99 Bottles of OOP is by Sandi Metz, Katrina Owen, and TJ Stankus. It walks through one extended refactoring process step-by-step, giving you the experience of what refactoring over time looks like. It's available in JavaScript and several other programming languages. Don't let the "object-oriented" in the name fool you: even if you write your code in a functional-programming style, you'll be able to apply this book's principles of identifying code smells, listening to the code, and making small changes.

Agile Methodology

This book has briefly introduced agile development practices, but there is much more to consider about the broader scope of doing agile as a team. There are many books on agile development; here are two I would recommend.

Extreme Programming Explained: Embrace Change is by Kent Beck, the creator of Extreme Programming, one of the early agile methodologies. Beck is also the creator of test-driven development. Unlike some other agile methodologies, Extreme Programming is not agnostic about technical practices, but rather makes very specific recommendations.

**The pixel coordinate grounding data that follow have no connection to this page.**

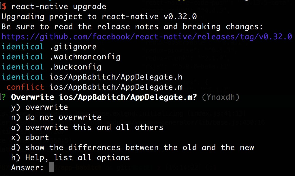Select the 'n) do not overwrite' option
Viewport: 295px width, 176px height.
pos(56,117)

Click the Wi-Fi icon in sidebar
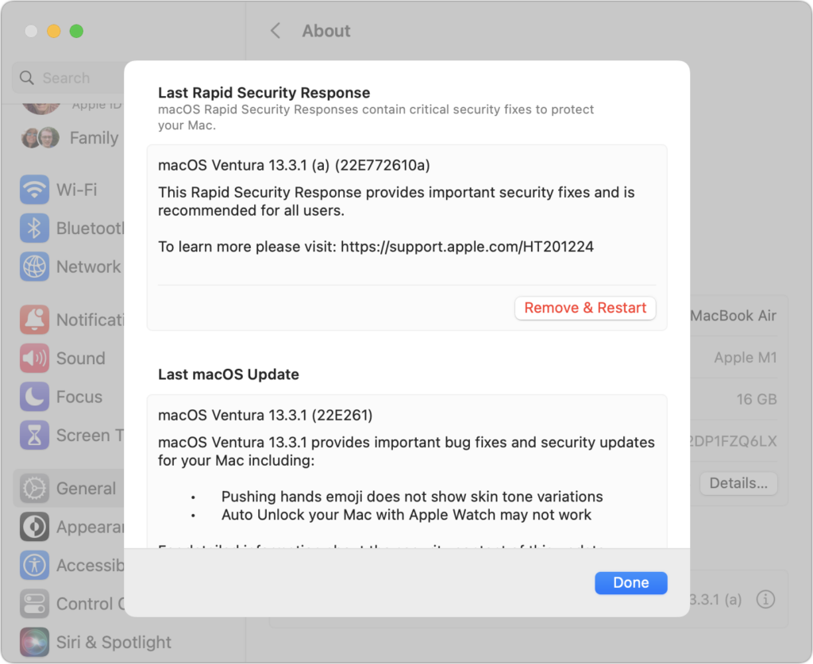pyautogui.click(x=34, y=190)
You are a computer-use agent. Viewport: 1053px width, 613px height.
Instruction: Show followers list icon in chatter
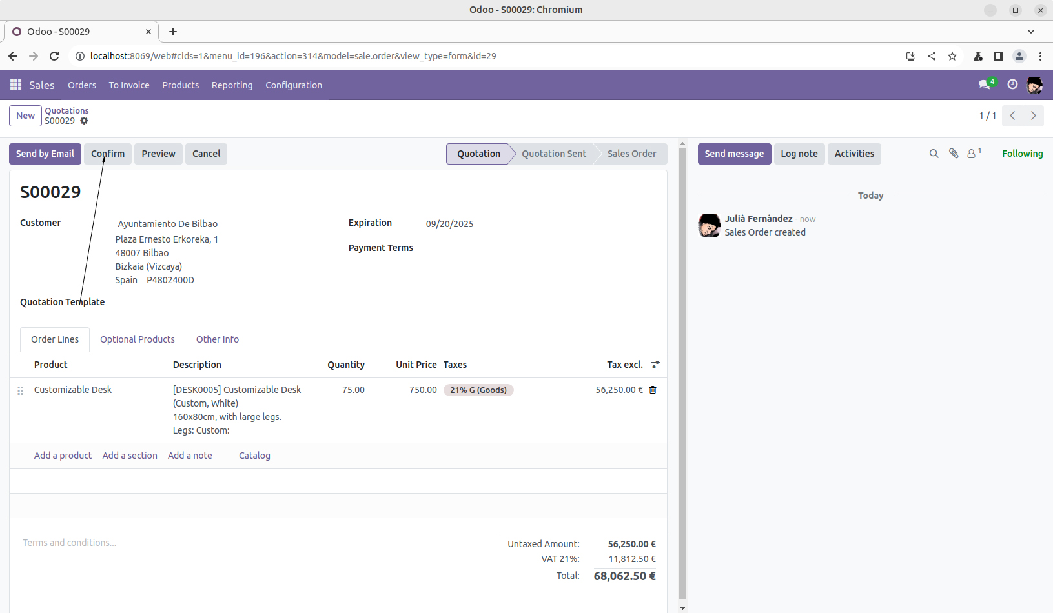(x=972, y=154)
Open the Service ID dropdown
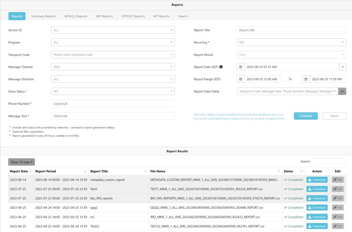The image size is (352, 232). pyautogui.click(x=113, y=30)
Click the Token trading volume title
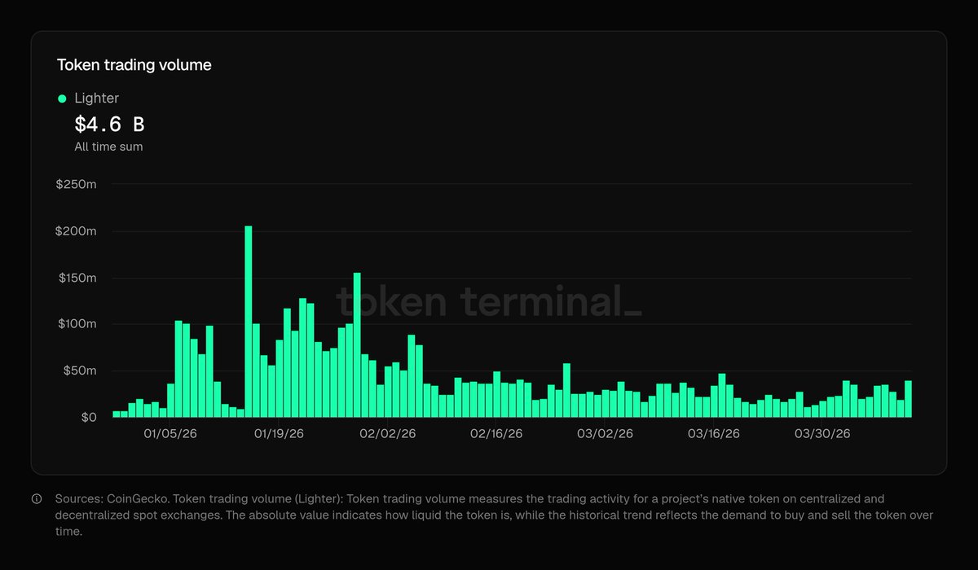Screen dimensions: 978x570 (134, 65)
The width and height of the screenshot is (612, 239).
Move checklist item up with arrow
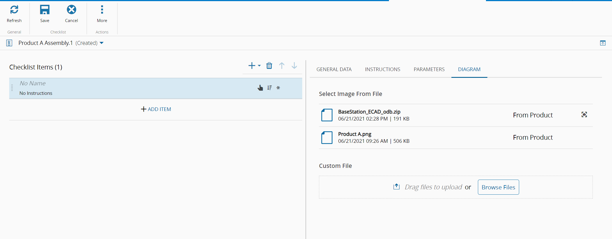282,66
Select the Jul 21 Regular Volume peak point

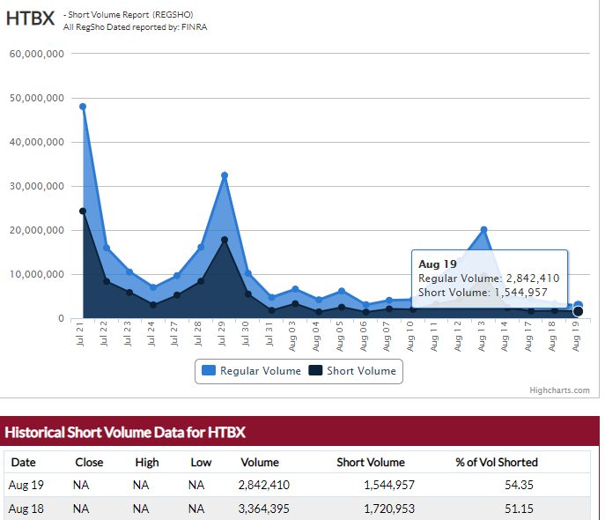[x=83, y=107]
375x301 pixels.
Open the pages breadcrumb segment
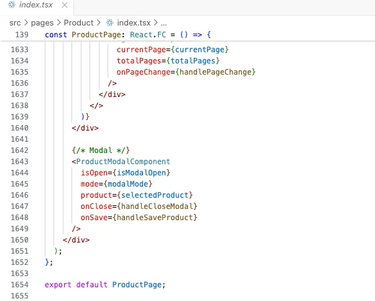coord(42,23)
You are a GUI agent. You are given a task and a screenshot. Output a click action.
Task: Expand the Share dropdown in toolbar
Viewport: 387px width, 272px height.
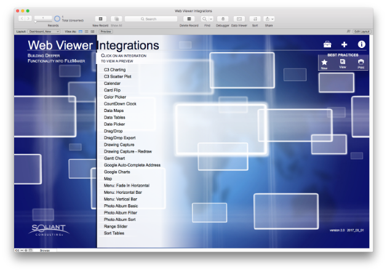click(272, 19)
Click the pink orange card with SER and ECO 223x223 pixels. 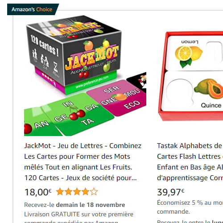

This is important because you can't deliver reliable software on a regular basis without applying technical practices that keep the software reliable and development speed consistent. Extreme Programming Explained also gets into the big-picture values behind Extreme Programming, such as the fact that humans have limited capacities and we should design software practices that acknowledge and support that, rather than deny it.

The Nature of Software Development, by Ron Jeffries, is a recent attempt to restate the values and priorities of agile development in a methodology-agnostic way. Rather than teaching a complex approach, it lays out principles common to agile methods and makes a case for them.

Epilogue

I decided to write this book because I found that I couldn't stop thinking about, talking about, and advocating for outside-in TDD and other agile development practices. And the reason I couldn't stop is that I've seen them solve a problem that I haven't seen solved any other way: the problem of development slowdown over time due to code that is hard to work with.

New languages and frameworks don't fix this problem, because you can make a mess in any language. More process doesn't fix the problem if the process doesn't account for change. Trying harder doesn't fix the problem, because we're human and have limited capacity.

The reason agile development practices work is because they're based on a realistic view of the world in which software development occurs. Alternate approaches to development envision a world where requirements can be fully understood and perfectly executed. That world is appealing to programmers and businesspeople alike, but its call is a siren song, and if you follow it you'll suffer for it. Instead, agile development recognizes that in the world we live in change is inevitable and people have limited capacities. It provides practices that work with the forces of this world, not merely to weather them, but to thrive because of them.

These practices are the best way I've found to deliver value to my employers and to have a smooth and calm development experience. It's no exaggeration to say that they've had a life-changing effect on me. And now you have a foundation in these practices and a taste of the results as well. I hope you'll try putting them to use in your development work. I think you'll like the results.

Thanks for reading, and keep in touch!